Tiny changes in an enzyme reverses prediabetes in mice

Tiny changes in an enzyme reverses prediabetes in mice

A small chemical change -- shifting the position of two hydrogen atoms -- makes the difference between mice that are healthy and mice with insulin resistance and fatty liver, major risk factors for diabetes and heart disease. Making the change prevented the onset of these symptoms in mice fed a high-fat diet and reversed prediabetes in obese mice.

The scientists changed the trajectory of metabolic disease by deactivating an enzyme called dihydroceramide desaturase 1 (DES1). Doing so stopped the enzyme from removing the final hydrogens from a fatty lipid called ceramide, having an effect of lowering the total amount of ceramides in the body.

The finding published in Science highlights a role for ceramides in metabolic health and pinpoints DES1 as a "druggable" target that could be used to develop new therapies for metabolic disorders such as prediabetes, diabetes and heart disease -- that affect the health of hundreds of millions of Americans.

"We have identified a potential therapeutic strategy that is remarkably effective, and underscores how complex biological systems can be deeply affected by a subtle change in chemistry," says the co-senior author on the study.

This isn't the first time that the group has found that lowering ceramides could reverse signs of diabetes and metabolic disease. However, techniques used in previous experiments caused severe side effects, showing the approach would not be suitable for therapeutic applications.

This time, rather than taking a sledgehammer to the problem, they developed a fine scalpel. They wondered whether making the smallest change possible and at a precise time and place might yield better results.

To lower ceramides, the investigators blocked the final step of ceramide synthesis in two ways. The group genetically engineered mice in which the gene coding for DES1 could be switched off during adulthood and deactivated the gene from tissues throughout the body, or alternatively from either liver or fat cells. The group also injected short hairpin RNA into the adult liver, a method that selectively lowered production of DES1 by destroying the RNA precursor.

The scientists tested the new approaches first by placing adult mice on a high-fat diet - one that resembled cookie dough with plenty of sugar and six times the fat of a normal rodent diet. The mice gained two times their body weight within three months. Along with obesity came a strain on their metabolic health. They developed insulin resistance and fat accumulated in the liver, both signs of metabolic disease.

Within weeks after lowering ceramides using either technique, there were significant changes. Mice remained obese but their metabolic health improved. Fat cleared from the liver and they responded to both insulin and glucose like a healthy, skinny mouse. In contrast to previous interventions, mice remained healthy during the two-month investigation. Long-term effects on health are currently under investigation.

In another paradigm, lowering ceramides before putting the mice on a high-fat diet prevented weight gain and insulin resistance.

Although the impact of lowering ceramides in humans is still unknown, there is evidence that ceramides are linked to metabolic disease, says the co-senior author and points out that clinics are already performing ceramide screening tests to gauge an individual's risk for developing heart disease.

If ceramides cause poor health, why do we have them in the first place?
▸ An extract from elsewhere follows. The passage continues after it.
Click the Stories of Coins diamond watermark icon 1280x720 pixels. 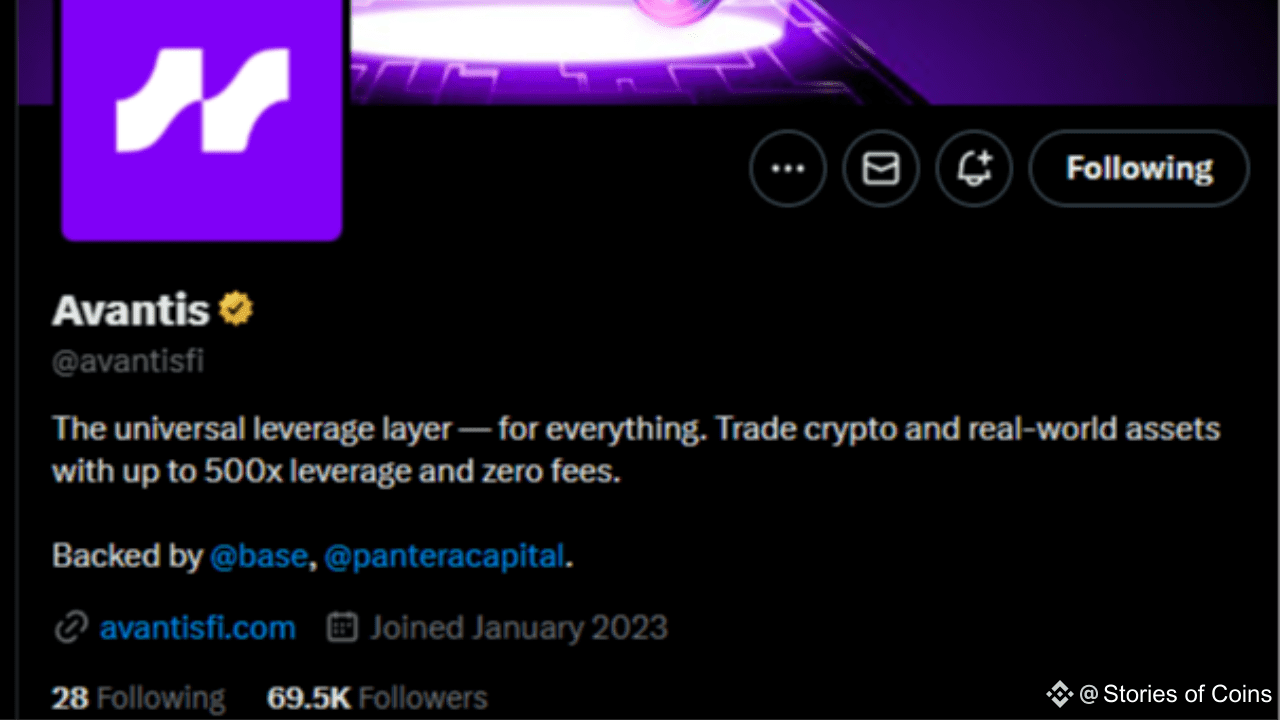tap(1058, 694)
The group addressed the question by measuring how the lipid affects metabolism. They found that ceramides trigger a number of mechanisms that promote the storage of fat in cells. They also impair cells' ability to use glucose, a type of sugar, as fuel.
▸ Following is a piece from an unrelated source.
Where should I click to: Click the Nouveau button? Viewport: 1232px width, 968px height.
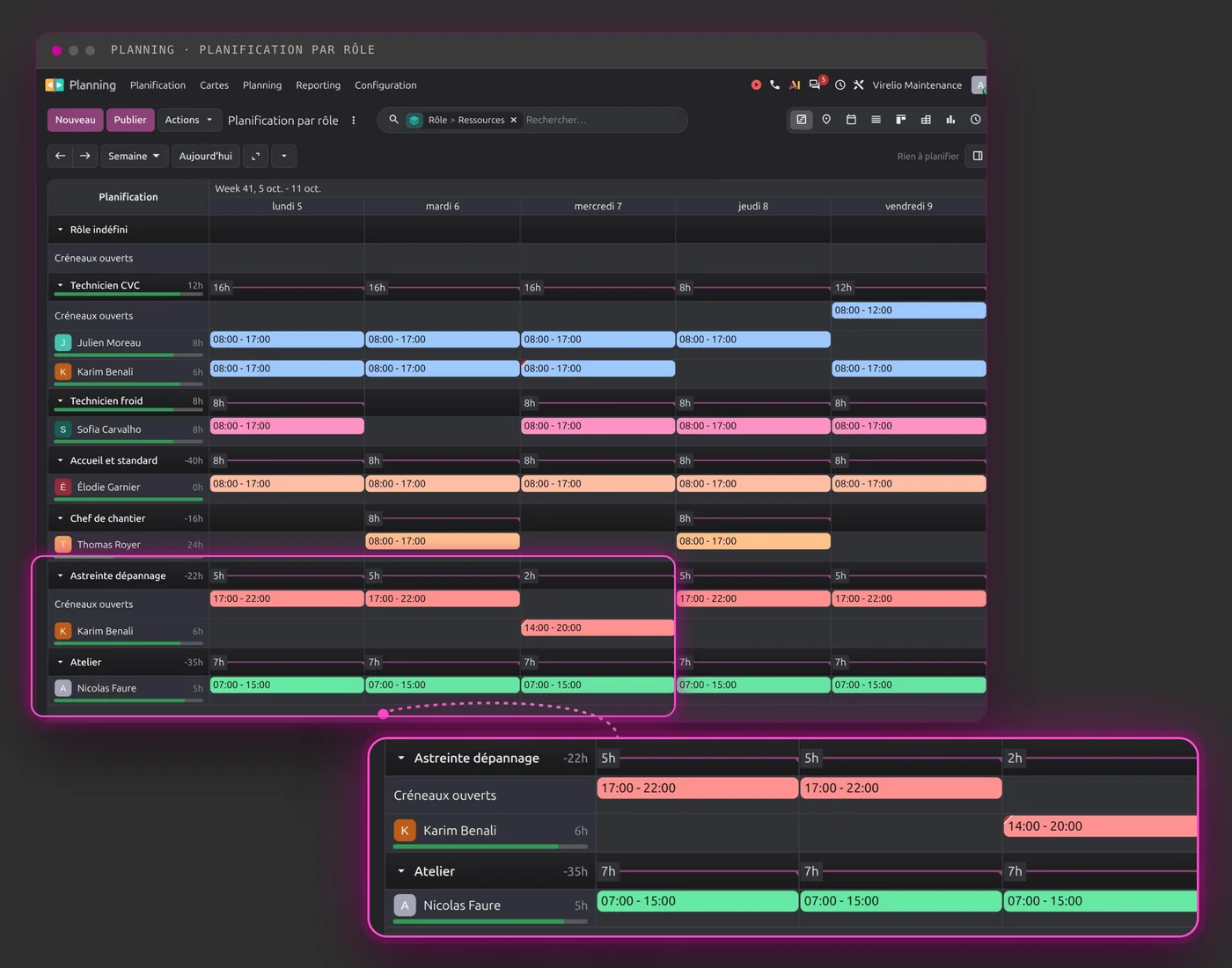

The evidence for these effects includes activation of a molecular pathway, Akt/PKB, that inhibits both the ability of cells to synthesize sugars and to take them up from the bloodstream. At the same time, ceramides slow the turnover of fatty acids in part by causing cells in the liver to increase fatty acid storage and adipose tissue to burn less fat.

The shift in how cells use fuel is an advantage in the short-term, says the co-senior author. This is because ceramides have another role in stiffening the cell membrane. Further, promoting fat storage increases production of ceramides. These data lead to a model suggesting that one benefit of ceramides is that they protect the cell. When food is plentiful and cells store lots of fat, the increase in ceramide levels strengthen the cells' outer membrane, preventing ruptures.